Provided material Start Marker

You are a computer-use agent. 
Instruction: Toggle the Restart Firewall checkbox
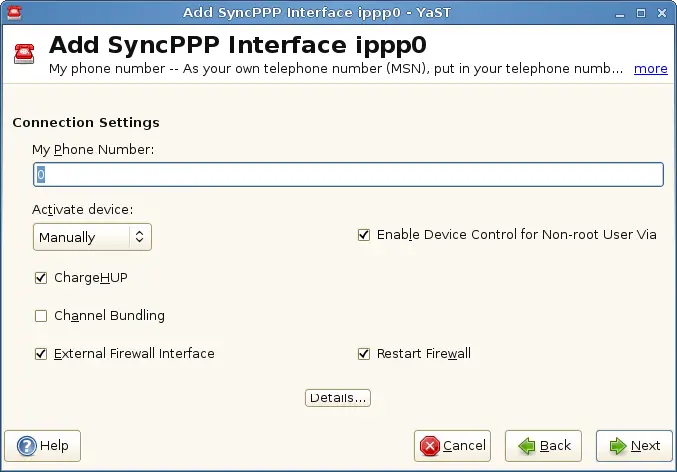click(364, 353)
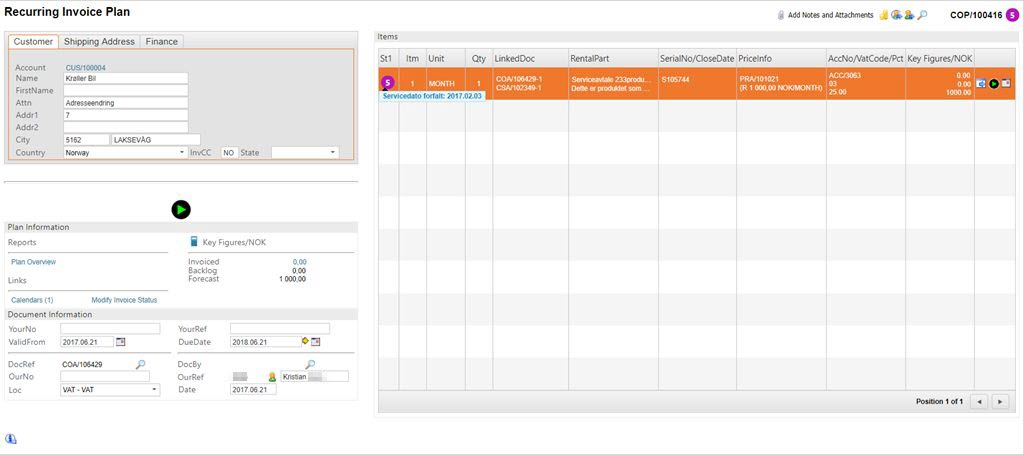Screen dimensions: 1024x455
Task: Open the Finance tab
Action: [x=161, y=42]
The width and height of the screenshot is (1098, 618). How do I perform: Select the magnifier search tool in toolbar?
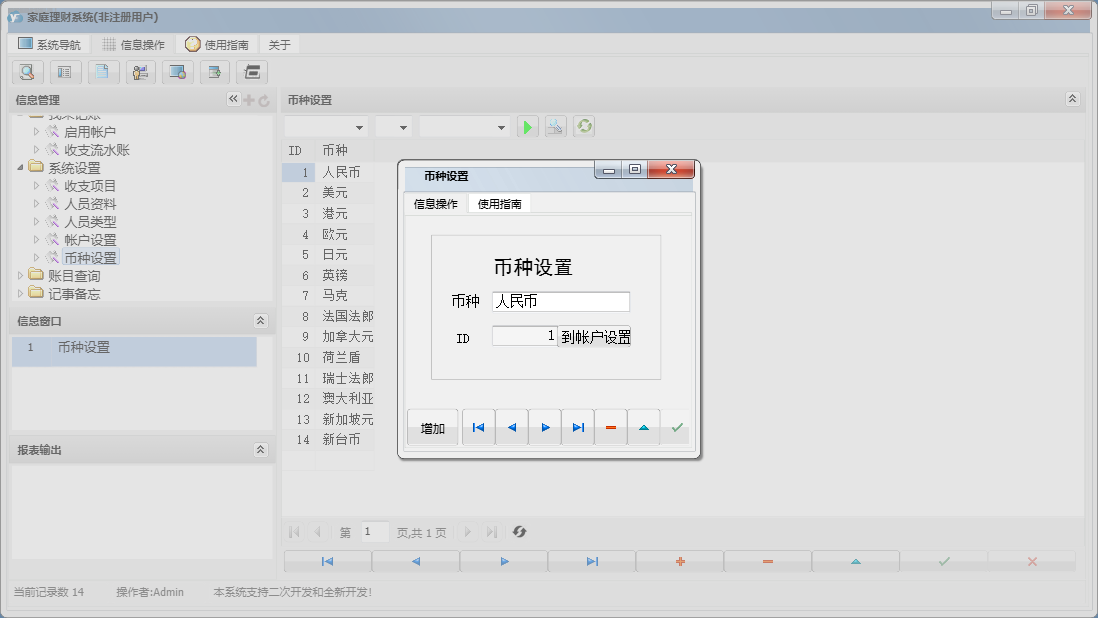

Provided material End Marker
Provided material Start Marker

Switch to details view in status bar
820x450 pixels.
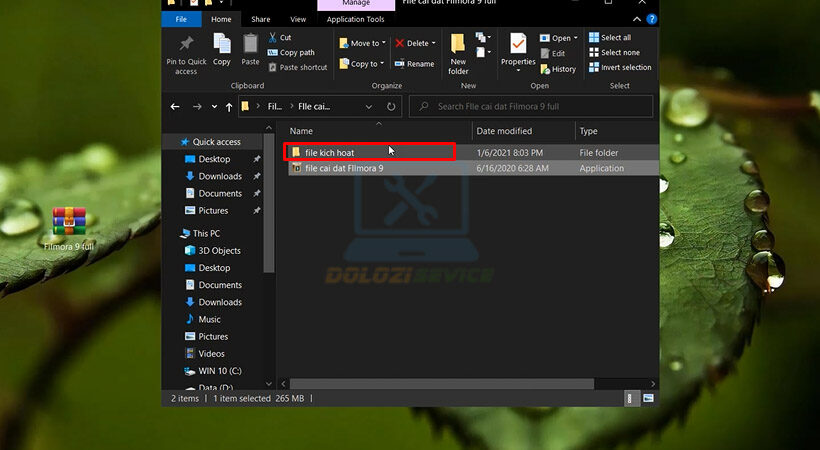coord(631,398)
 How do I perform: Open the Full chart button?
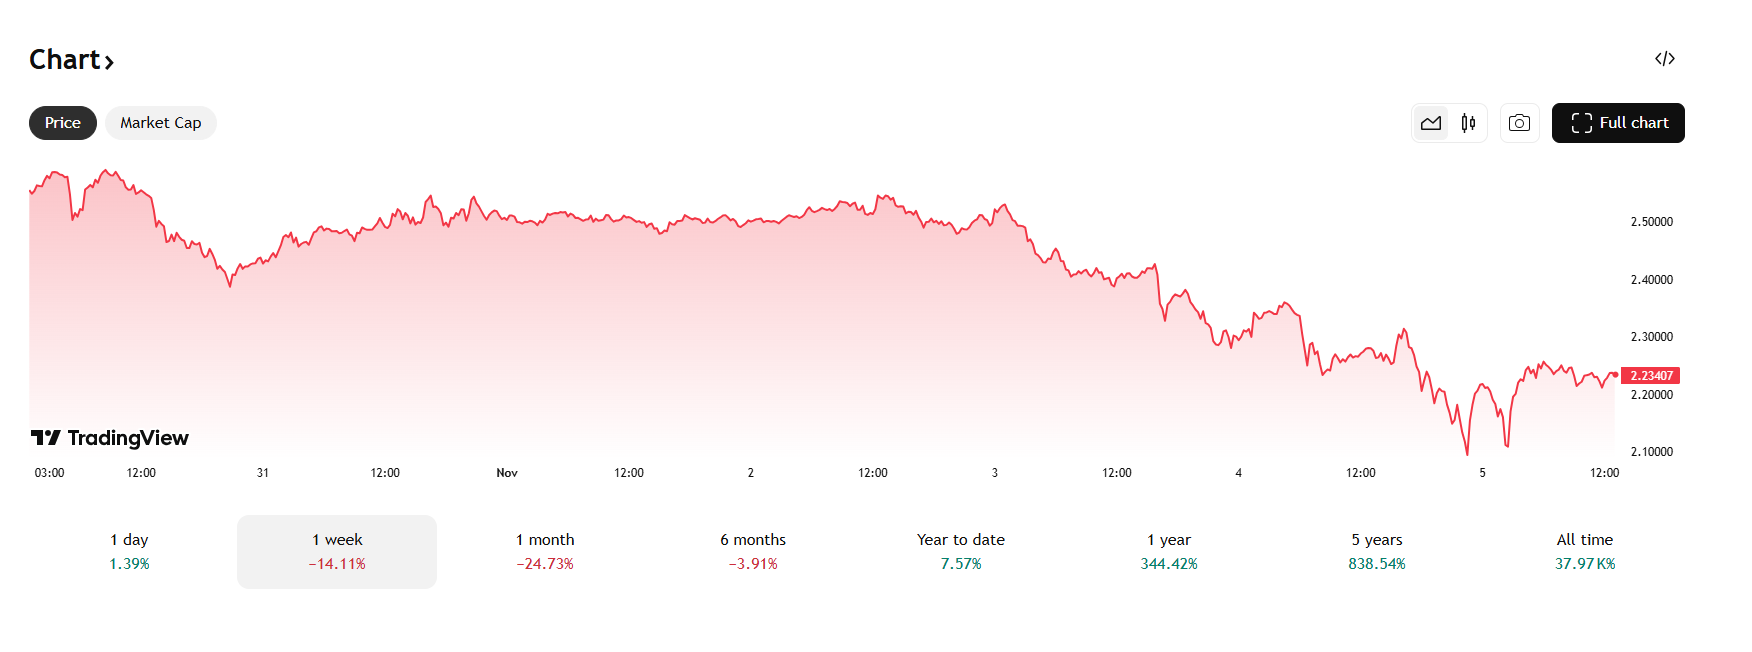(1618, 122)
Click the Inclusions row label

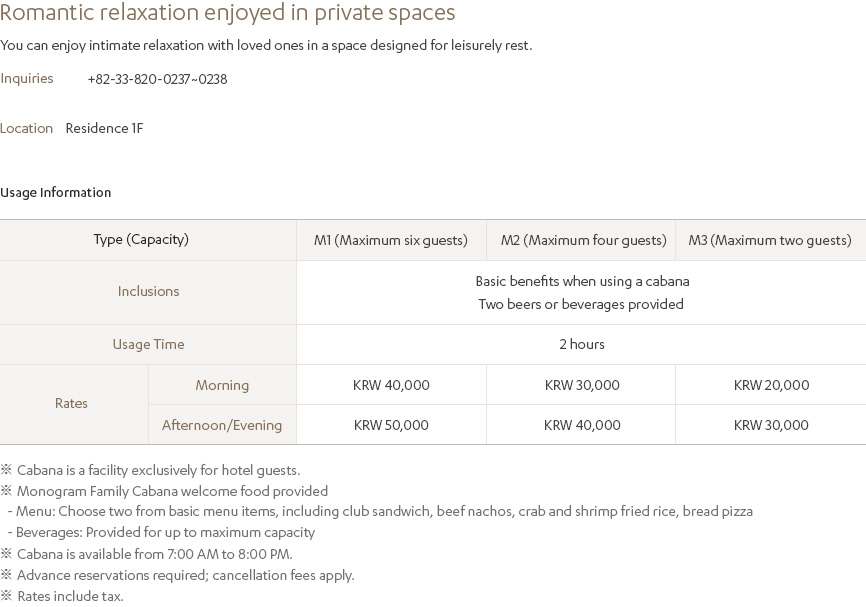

Provided material End Marker
Provided material Start Marker

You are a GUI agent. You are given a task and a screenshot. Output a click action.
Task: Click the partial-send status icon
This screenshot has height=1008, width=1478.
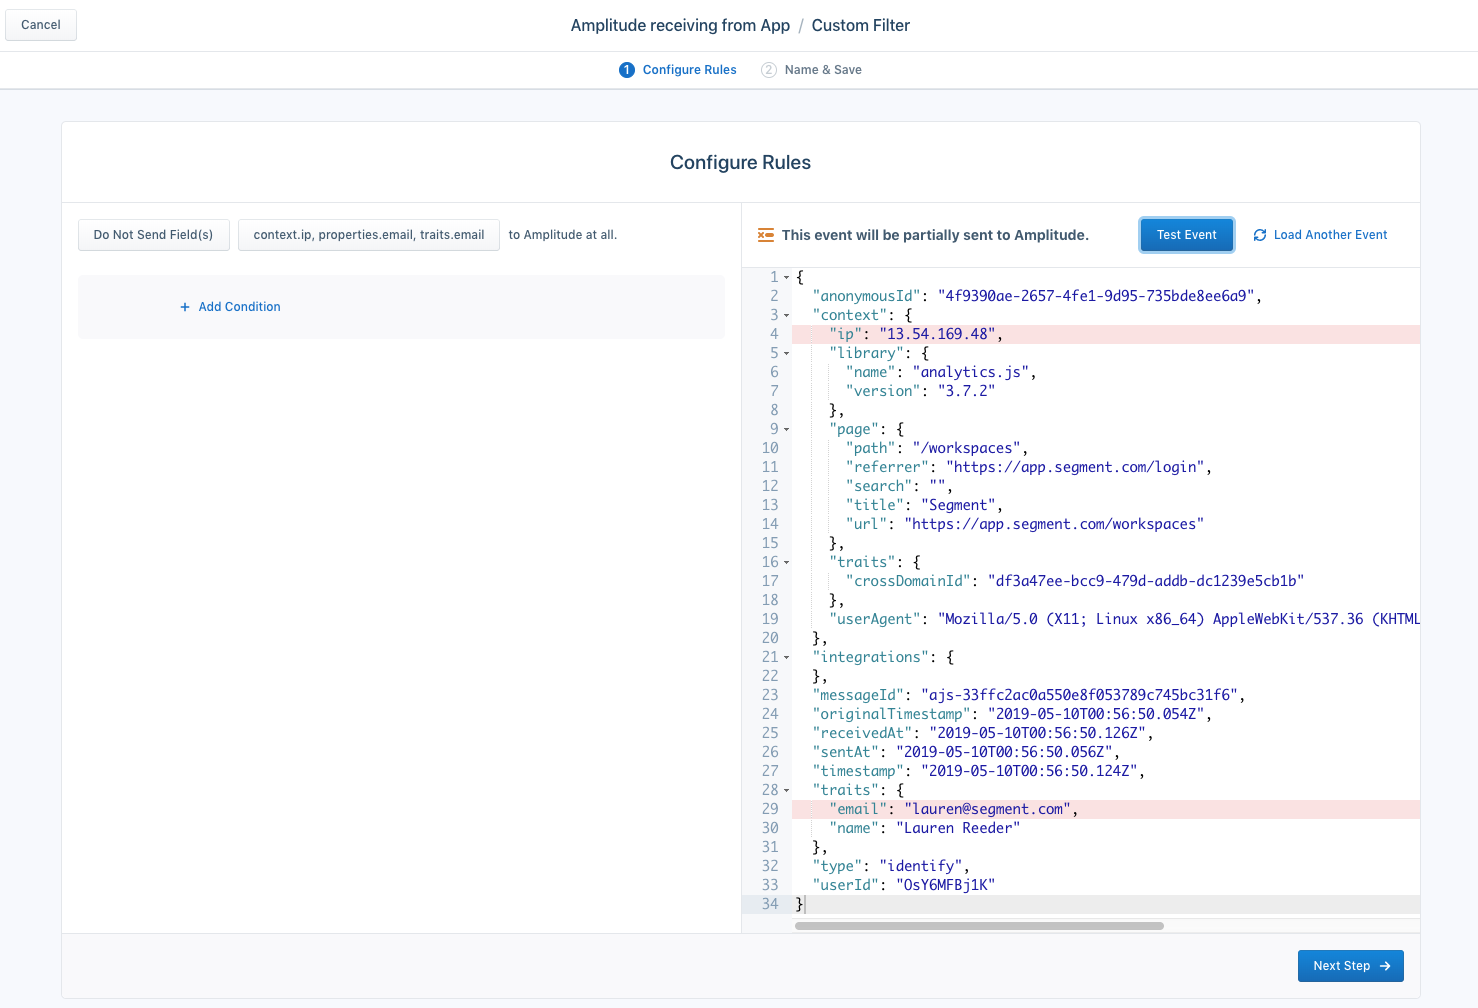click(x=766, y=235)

Provided material End Marker

How many lines of the material above hold "status"? Answer with that number alone.

2